=== Section Start ===

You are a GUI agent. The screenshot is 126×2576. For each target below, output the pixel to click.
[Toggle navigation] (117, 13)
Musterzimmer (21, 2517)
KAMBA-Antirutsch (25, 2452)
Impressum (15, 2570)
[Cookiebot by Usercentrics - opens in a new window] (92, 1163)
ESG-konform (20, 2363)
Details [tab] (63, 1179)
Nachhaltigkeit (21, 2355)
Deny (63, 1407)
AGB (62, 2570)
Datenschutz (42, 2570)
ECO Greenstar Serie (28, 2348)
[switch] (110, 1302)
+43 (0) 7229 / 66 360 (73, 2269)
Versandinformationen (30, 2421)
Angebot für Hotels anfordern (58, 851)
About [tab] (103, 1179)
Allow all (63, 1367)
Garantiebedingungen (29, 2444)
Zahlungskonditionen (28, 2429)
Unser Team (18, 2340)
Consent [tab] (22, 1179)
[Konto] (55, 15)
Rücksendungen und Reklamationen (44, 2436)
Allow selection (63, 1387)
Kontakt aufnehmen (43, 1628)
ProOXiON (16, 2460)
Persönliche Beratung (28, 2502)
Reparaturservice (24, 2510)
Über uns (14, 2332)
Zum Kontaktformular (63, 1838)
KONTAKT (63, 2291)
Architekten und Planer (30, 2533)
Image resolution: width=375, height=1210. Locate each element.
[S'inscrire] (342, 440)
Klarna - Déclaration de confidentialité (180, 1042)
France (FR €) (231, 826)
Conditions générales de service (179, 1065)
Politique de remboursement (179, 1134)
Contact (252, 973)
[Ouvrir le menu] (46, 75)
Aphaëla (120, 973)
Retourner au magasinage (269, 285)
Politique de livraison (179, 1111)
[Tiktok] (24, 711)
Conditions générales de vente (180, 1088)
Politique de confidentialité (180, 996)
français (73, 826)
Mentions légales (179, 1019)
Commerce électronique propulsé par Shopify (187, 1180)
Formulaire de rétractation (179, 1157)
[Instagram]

=== Section End ===

Read through the material above, and whenever a line contains "Conditions", copy it.

● Your solution:
Conditions générales de service (179, 1065)
Conditions générales de vente (180, 1088)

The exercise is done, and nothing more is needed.